A week later I strolled into Titan Crossfit and did my first WOD. It had snatches or overhead squats and burpees and some other horrible movements in it. All I wanted to do was survive....and I did! And then Nick, our coach, said there was dessert which only in Crossfit is something you DON'T want to hear. Dessert was 200m runs (gag) and handstand holds....say what?? I literally laughed out loud because there was NO way I was going to get my ass inverted on a wall. HA HA! Yeah well Nick had other ideas and basically had me kick up and pushed my legs at the wall until they stuck. And there I was almost 34 years old, upside down and being cheered on by a wall full of other upside down people. I was hooked. Signed up and never looked back. Its been almost exactly a year and I can truly say that is one of the best decisions I have ever made.

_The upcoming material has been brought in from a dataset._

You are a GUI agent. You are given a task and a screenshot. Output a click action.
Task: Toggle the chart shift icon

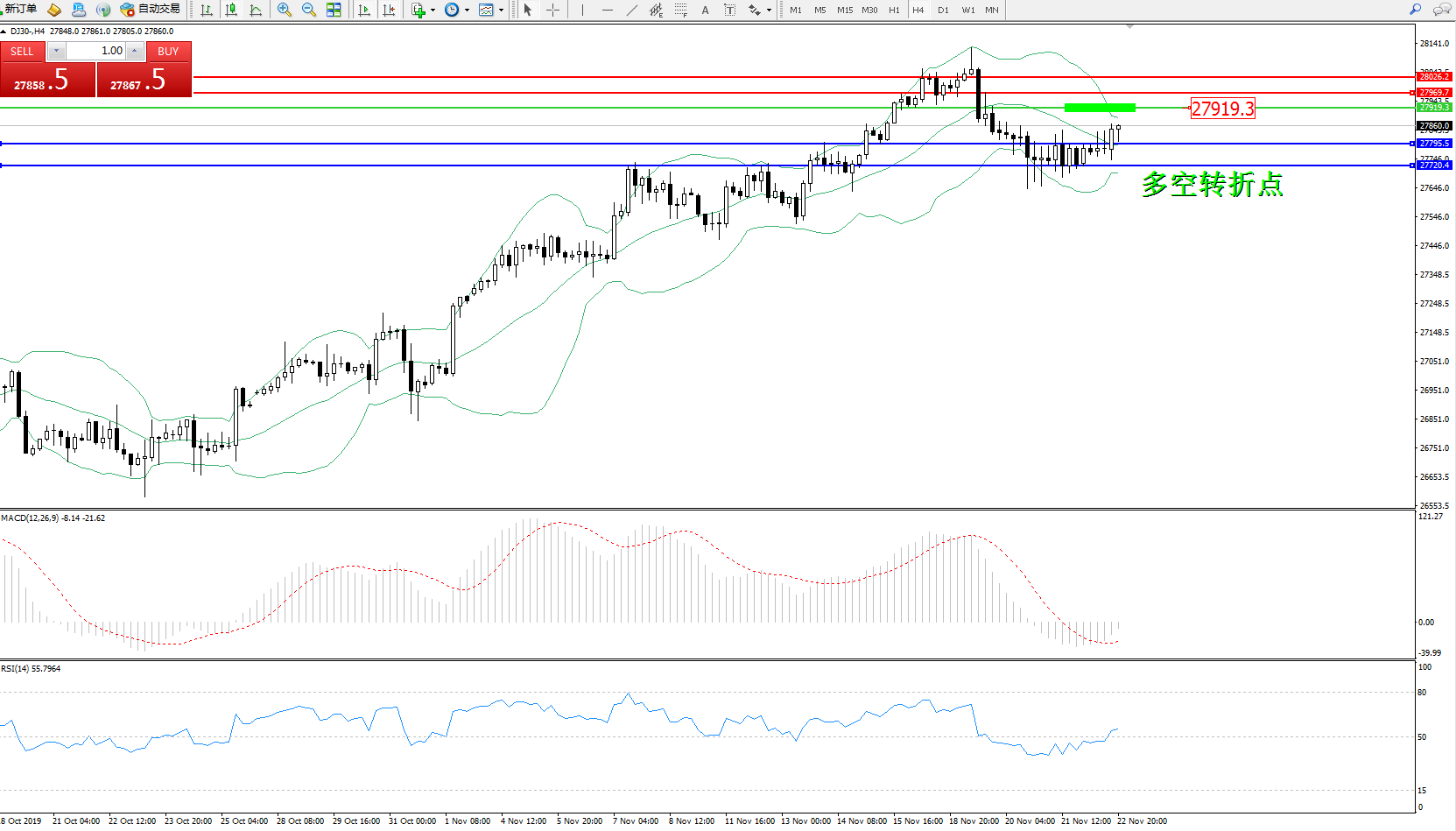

I'm not going to preach Crossfit here...although I TOTALLY could :) But will I am going to say is that what I have gained from Crossfit are all the intangible things that I hadn't even realized I had lost. Confidence, strength both mental and physical, determination, grit, commraderie, sense of self and a whole group of new friends who feel the same way I do.

So fast forward another year and here I am a Crossfit athlete.
 Athlete: (n) a person who is proficient in sports and other forms of physical exercise.
Yup that is me. I have now competed in 2 regional competitions and 3 local/in house competitions of my own volition. And in the most recent one, I fell hard on my ass in front of a group of 100+ of my peers while doing a VERY simple jumping movement. And it HURT. And it was EMBARASSSING. And you know what? I got up and kept going. I kept going through the shame and the pain and I didn't stop until I was done. I wish I could say my performance helped us to a win but it did not :( However in some ways it was a win for me because I didn't give up, I didn't give in, I believed in myself and kept going....
And trust me the girl I was a year and a half ago would not have.